The first clinical trial, led by Mark J. Mulligan, M.D., of Emory University in Atlanta, will enroll as many as 700 study participants who will be randomly assigned to one of seven groups (up to 100 participants in each group). Each group will receive two equivalent dosages (3.75 micrograms [mcg], 7.5 mcg, 15 mcg or 45 mcg) of the candidate vaccine, approximately 21 days apart. Five of the groups will receive the vaccinations along with MF59 adjuvant, developed by Novartis Vaccines and Diagnostics.
Of these five groups, three will receive adjuvant with both vaccinations; one group of participants will receive adjuvant only with the first vaccination; and another group of participants will receive adjuvant only with the second vaccination. Two groups of participants will not receive adjuvant. The MF59 adjuvant that is being tested is also contained in the Fluad seasonal influenza vaccine currently licensed in Europe and Canada for use in people age 65 years or older.
The second trial, led by Lisa A. Jackson, M.D., M.P.H., of Group Health Research Institute in Seattle, will enroll as many as 1,000 participants. Each participant will be randomly assigned to one of 10 groups (up to 100 participants per group) and will receive two equivalent doses (same dosages as the other trial) of the investigational H7N9 vaccine given 21 days apart.
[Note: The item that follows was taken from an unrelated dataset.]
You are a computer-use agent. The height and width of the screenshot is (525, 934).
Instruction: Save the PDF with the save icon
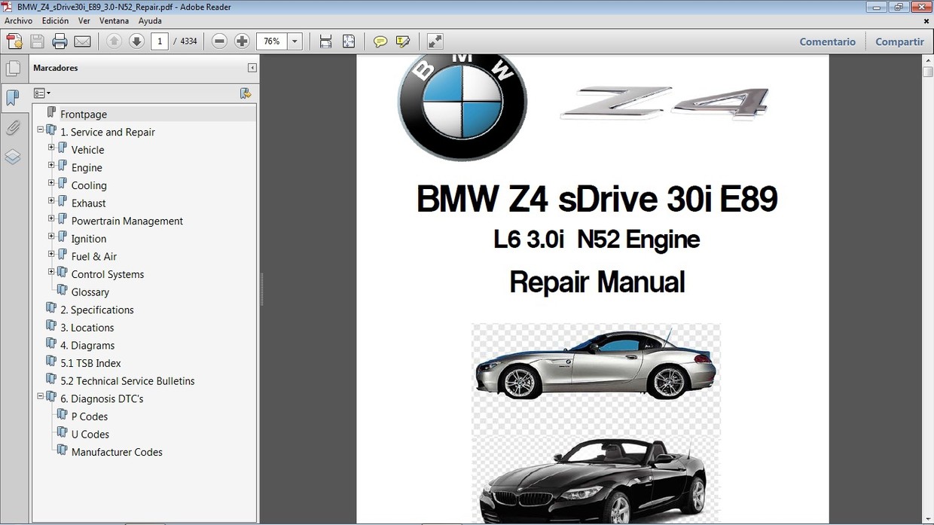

Seven of these groups will receive the vaccinations either with or without AS03 adjuvant, developed by GlaxoSmithKline Biologics. Two groups will receive their first vaccination with AS03 or MF59 adjuvant and then receive the alternate adjuvant at time of second vaccination. One group will receive the MF59 adjuvant at both vaccinations. The AS03 adjuvant that is being tested was used in a 2009 H1N1 influenza vaccine, Pandemrix, used in several European countries during the 2009-2010 H1N1 influenza pandemic.
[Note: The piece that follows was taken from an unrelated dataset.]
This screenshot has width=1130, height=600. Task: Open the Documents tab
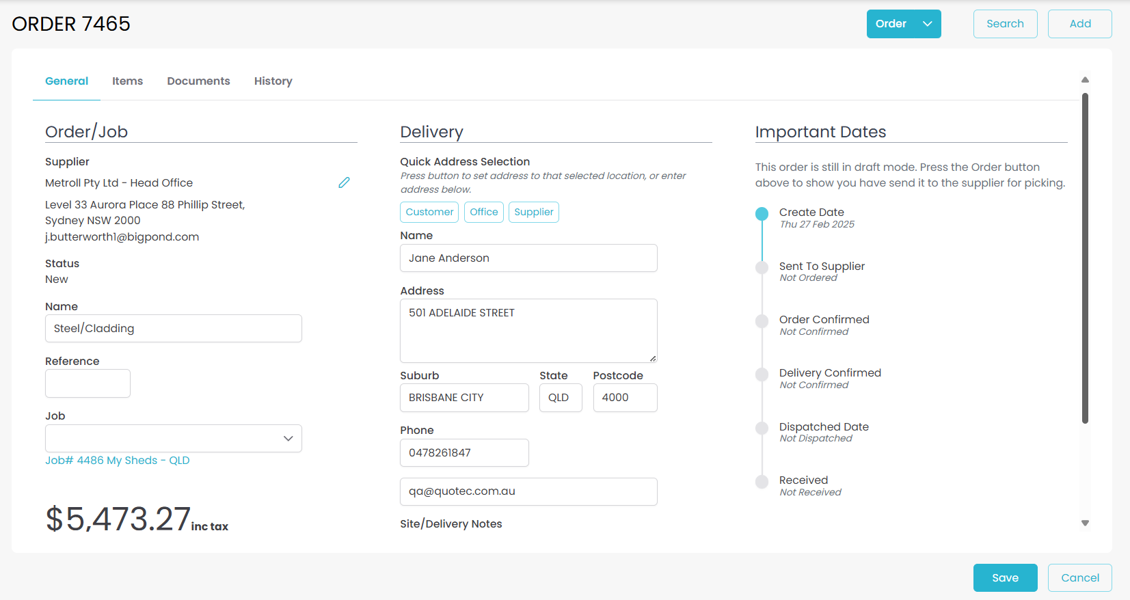(x=198, y=81)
In both studies, which are expected to conclude in December 2014, a panel of independent experts will closely monitor safety data at regular intervals throughout the trial.
The vaccine studies are being conducted at the eight NIAID-funded Vaccine and Treatment Evaluation Units: Baylor College of Medicine, Houston; Children’s Hospital Medical Center, Cincinnati; Emory University, Atlanta; Group Health Cooperative, Seattle; Saint Louis University, St. Louis; University of Iowa, Iowa City; University of Maryland School of Medicine, Baltimore; and Vanderbilt University, Nashville. The University of Texas Medical Branch at Galveston will conduct the trial as a subcontractor to Baylor College of Medicine.
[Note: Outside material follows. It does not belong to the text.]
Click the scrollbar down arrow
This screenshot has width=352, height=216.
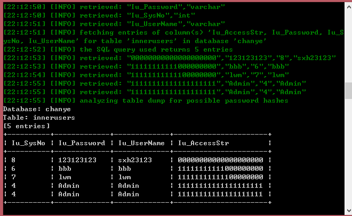[x=349, y=210]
NIAID conducts and supports research — at NIH, throughout the United States, and worldwide — to study the causes of infectious and immune-mediated diseases, and to develop better means of preventing, diagnosing and treating these illnesses. News releases, fact sheets and other NIAID-related materials are available on the NIAID Web site at http://www.niaid.nih.gov.
Regardless of what influenza virus causes the next pandemic, the reality is that it will take 5 or 6 months to begin to produce any useful quantity of vaccine, and many people would be waiting a year or more to receive one.
Instead – at least in the opening months - we will be looking to measures like social distancing, school closures, hand hygiene & masks (aka Nonpharmaceutical Interventions NPIs) along with neuraminidase (NA) inhibiting antiviral drugs (NAIs) like oseltamivir (Tamiflu ®) and Zanamivir (Relenza ®) to help mitigate its impact.
Should H5N1, H7N9, MERS-CoV or any other novel virus threaten, we’ll be talking a good deal more about NPIs.